In America, those who demand unrestricted immigration say ‘America is a nation of immigrants’ in order to get their way.
In Ireland, those who demand unrestricted immigration say ‘Ireland is a nation of emigrants’ in order to get their way.
Both statements are both true and irrelevant. All countries are nations of emigrants and immigrants alike: no country on Earth has been untouched by the movement of the human species.
Every country, including the US and Ireland, also has a right to govern that movement: to say who gets in and under what circumstances the process occurs.
Official Ireland’s longstanding hostility to America’s reasonable immigration laws – and its disinterest in finding out the actual size of the illegal Irish cohort there – is emblematic of a deeper instinct which also applies here.

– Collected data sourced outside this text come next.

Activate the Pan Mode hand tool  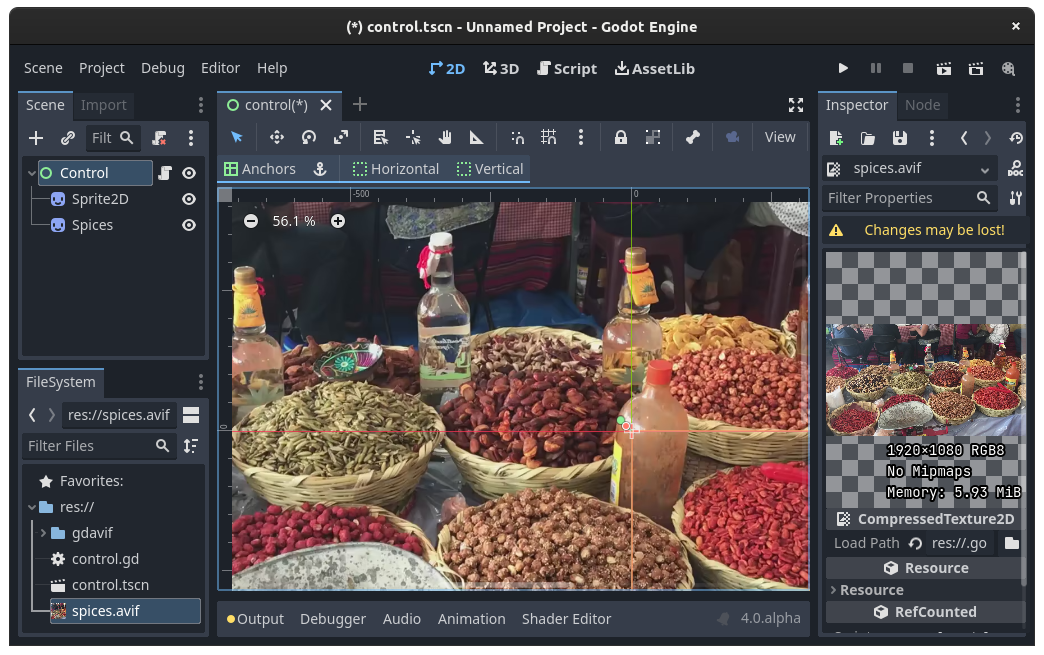point(445,138)
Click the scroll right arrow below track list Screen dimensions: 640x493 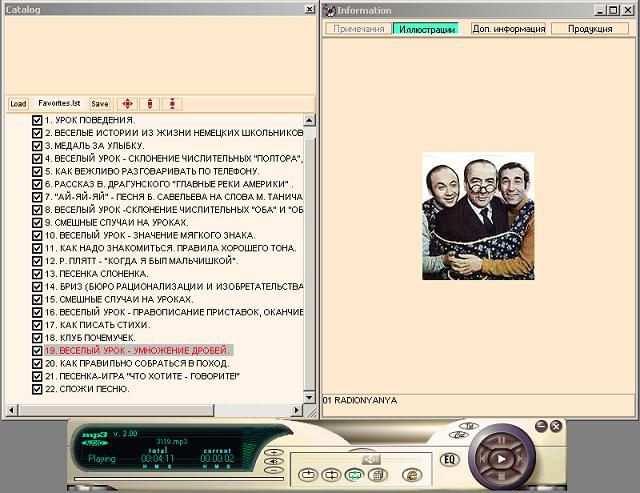point(297,410)
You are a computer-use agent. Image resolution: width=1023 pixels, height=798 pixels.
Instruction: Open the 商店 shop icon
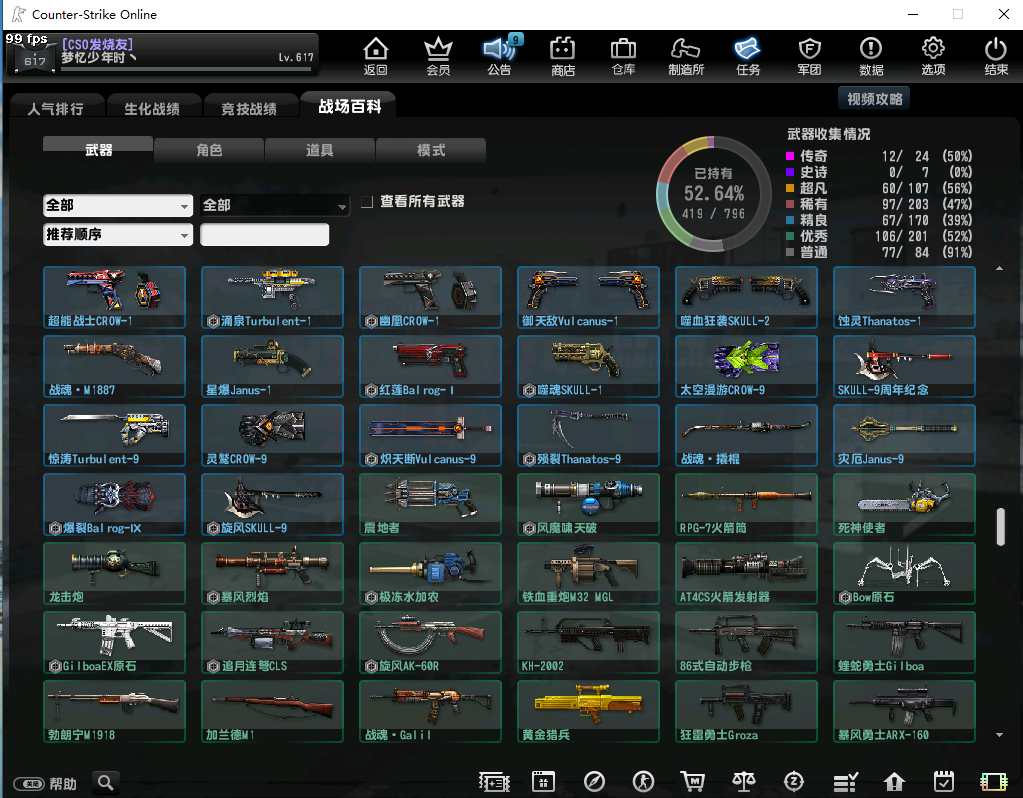tap(563, 55)
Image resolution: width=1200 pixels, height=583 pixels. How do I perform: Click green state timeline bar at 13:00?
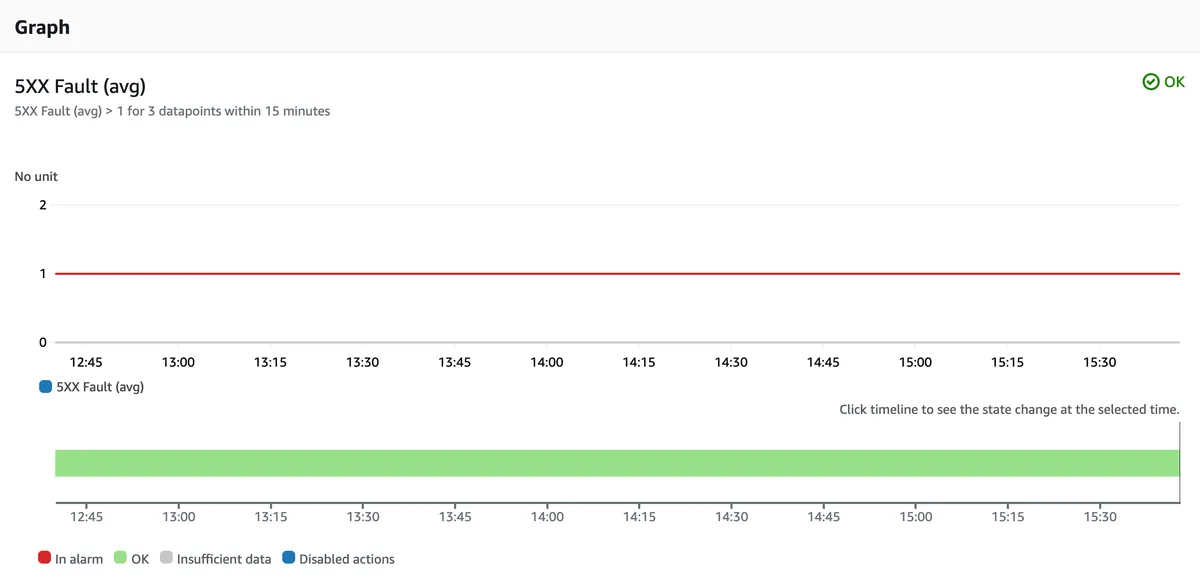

The former Justice Minister Helen McEntee’s 2021 amnesty for illegal immigrants in Ireland was pushed through, as Gary Kavanagh found at the time, in spite of the Department of Justice not having “any official data on the number of undocumented people in the State.”
When the bill was passed, rather than emphasising the importance of people following the rules passed in Dáil Éireann, McEntee stepped outside to celebrate openly with the lawbreakers she had aided.
Just as amnesties purposefully dilute the strength of immigration law, the terminology which open borders advocates use is designed to ensure there is an unlevel playing field in public discourse.
The euphemism ‘undocumented’ is used instead of the correct term ‘illegal,’ first in America where Trump is the pantomime villain, but increasingly in Ireland as well.
It needs to stop. At a time when Ireland’s economic model is imperilled by steps which the US administration may take, we no longer have time for distractions.
Ending the government campaign in support of 5,000 or 50,000 Irish people who chose to break America’s immigration laws would be a good place to start.
After all, there are worse places for Irish emigrants to be sent than home.